“'Dat's d' number two d'gree,' says d' bloke of a Captain to me mudder. 'Now where did dat husband of yours skip to?'

“But me mudder couldn't tell.

“'Give d' old goil d' dungeon,' says d' Captain; 'an' t'row her in a brace of rats to play wit'.'

“An' now dey locks me mudder in a place like a cellar, wit' two rats to squeak an' scrabble about all night, an' t'row a scare into her.

“An' it would too, only she goes dotty.

“Next day, d' Captain puts her in d' street. But w'at's d' use? She's off her trolley. She toins sick; an' in a week she croaks. D' sawbones gets her for d' colleges.”

Melting Moses shed tears at this.

“Dat's about all,” he concluded. “W'en me mudder was gone, d' cops toined in to do me. D' Captain said he was goin' to clean up d' fam'ly; so he gives d' orders, an' every time I'd show up on d' line, I'd get d' collar. It was one of dem times, w'en d' w'itechoker, who passes me on to you, gets his lamps on me an' begs me off from d' judge, see!”

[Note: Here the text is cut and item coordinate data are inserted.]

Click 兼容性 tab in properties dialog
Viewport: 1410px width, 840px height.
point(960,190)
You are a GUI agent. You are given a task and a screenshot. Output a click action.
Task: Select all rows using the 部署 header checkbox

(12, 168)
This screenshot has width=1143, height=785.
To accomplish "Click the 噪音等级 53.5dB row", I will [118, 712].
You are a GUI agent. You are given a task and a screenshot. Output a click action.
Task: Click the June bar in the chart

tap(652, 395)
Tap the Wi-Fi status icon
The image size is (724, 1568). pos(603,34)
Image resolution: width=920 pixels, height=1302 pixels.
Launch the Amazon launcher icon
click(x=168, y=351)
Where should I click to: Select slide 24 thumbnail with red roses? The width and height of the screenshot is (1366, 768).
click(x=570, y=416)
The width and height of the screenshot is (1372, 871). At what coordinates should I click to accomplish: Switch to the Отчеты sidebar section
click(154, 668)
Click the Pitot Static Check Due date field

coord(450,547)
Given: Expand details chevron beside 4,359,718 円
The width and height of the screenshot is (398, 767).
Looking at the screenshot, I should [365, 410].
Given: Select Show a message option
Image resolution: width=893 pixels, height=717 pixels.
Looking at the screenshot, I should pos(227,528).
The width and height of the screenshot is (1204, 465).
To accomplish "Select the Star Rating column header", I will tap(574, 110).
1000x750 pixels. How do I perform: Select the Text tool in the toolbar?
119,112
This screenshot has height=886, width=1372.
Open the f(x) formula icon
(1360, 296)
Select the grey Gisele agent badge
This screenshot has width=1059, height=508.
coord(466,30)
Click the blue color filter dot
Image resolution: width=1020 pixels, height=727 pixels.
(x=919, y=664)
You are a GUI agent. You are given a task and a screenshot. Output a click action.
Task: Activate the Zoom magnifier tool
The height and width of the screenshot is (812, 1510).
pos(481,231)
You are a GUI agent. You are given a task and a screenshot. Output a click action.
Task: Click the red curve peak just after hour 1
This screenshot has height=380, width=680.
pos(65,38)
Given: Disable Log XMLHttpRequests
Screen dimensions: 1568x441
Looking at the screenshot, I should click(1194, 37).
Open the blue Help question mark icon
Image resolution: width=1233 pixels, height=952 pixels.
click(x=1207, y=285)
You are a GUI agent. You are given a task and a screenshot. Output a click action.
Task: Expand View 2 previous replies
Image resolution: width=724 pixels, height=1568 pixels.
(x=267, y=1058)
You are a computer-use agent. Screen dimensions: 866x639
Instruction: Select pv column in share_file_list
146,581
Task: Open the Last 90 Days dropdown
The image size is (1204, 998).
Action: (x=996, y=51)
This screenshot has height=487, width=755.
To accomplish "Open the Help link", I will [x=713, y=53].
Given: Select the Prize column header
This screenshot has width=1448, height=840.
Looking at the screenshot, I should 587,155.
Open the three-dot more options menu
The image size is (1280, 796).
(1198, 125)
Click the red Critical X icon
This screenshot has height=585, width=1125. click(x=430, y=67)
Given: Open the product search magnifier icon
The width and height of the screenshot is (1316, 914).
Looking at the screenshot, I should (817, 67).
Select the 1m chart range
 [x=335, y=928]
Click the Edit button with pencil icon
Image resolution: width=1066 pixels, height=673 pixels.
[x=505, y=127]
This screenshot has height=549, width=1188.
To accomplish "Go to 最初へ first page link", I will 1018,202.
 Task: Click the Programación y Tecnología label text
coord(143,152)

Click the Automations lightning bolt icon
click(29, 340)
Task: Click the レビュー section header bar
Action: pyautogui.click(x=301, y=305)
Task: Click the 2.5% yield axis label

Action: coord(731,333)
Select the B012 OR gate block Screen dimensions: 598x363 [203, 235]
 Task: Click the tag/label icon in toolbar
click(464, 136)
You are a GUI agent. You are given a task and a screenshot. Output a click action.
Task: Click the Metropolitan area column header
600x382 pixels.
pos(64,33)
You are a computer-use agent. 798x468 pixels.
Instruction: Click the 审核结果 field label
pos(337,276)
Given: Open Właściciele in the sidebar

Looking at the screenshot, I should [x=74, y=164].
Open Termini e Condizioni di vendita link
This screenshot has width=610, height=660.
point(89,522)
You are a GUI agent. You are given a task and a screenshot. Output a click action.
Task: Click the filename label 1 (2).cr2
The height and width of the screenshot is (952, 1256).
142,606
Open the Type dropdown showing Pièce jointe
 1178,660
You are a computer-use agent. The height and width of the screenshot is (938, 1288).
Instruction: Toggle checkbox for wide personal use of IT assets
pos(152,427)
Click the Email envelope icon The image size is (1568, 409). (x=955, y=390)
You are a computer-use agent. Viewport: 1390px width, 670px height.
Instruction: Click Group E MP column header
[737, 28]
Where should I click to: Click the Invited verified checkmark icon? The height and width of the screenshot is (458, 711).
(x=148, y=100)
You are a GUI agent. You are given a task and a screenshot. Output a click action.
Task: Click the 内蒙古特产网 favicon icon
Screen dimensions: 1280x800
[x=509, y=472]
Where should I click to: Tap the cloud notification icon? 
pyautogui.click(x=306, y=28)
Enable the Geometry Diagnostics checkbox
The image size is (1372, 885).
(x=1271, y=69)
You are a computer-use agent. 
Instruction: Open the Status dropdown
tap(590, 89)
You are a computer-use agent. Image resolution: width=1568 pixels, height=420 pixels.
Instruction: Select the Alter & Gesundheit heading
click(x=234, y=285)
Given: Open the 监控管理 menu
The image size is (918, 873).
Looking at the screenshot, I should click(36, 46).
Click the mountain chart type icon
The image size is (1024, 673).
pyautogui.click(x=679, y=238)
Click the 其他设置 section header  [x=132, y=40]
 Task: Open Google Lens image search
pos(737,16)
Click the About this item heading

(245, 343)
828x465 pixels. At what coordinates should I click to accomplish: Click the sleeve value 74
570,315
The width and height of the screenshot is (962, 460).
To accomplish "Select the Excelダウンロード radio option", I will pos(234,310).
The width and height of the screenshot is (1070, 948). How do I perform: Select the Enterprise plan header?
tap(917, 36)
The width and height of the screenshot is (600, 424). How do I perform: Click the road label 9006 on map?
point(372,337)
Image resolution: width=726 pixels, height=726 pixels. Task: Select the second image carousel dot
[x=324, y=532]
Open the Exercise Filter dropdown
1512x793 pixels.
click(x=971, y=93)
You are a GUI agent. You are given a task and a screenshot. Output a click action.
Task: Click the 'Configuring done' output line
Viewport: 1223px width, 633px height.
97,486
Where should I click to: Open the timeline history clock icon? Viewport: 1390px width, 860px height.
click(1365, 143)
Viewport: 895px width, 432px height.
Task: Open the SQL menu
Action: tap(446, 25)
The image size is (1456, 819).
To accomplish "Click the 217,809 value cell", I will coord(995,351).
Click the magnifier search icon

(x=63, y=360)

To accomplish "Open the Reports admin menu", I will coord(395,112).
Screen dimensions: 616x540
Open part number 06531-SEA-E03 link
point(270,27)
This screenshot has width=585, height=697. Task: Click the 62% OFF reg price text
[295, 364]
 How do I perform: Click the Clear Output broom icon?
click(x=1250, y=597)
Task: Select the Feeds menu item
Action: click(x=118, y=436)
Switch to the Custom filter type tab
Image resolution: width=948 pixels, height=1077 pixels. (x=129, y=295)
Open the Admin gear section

Melting Moses wept a deal during his relation, and I was not without being moved by it myself. I gave the boy what consolation I might, by assuring him that he was safe with me, and that no policeman should threaten him. A tale of trouble, and particularly if told by a child, ever had power to disturb me, and I did not question Melting Moses concerning his father and mother a second time.

My noble nonentity—for whom I will say that he allowed me to finger him for offices and contracts, as a musician fingers the keyboard of a piano, and play upon him what tunes of profit I saw fit—was mayor, and the town wholly in my hands, with a Tammany man in every office, when there occurred the first of a train of events which in their passage were to plow a furrow in my life so deep that all the years to come after have not served to smooth it away. I was engaged at my desk, when Melting Moses announced a caller.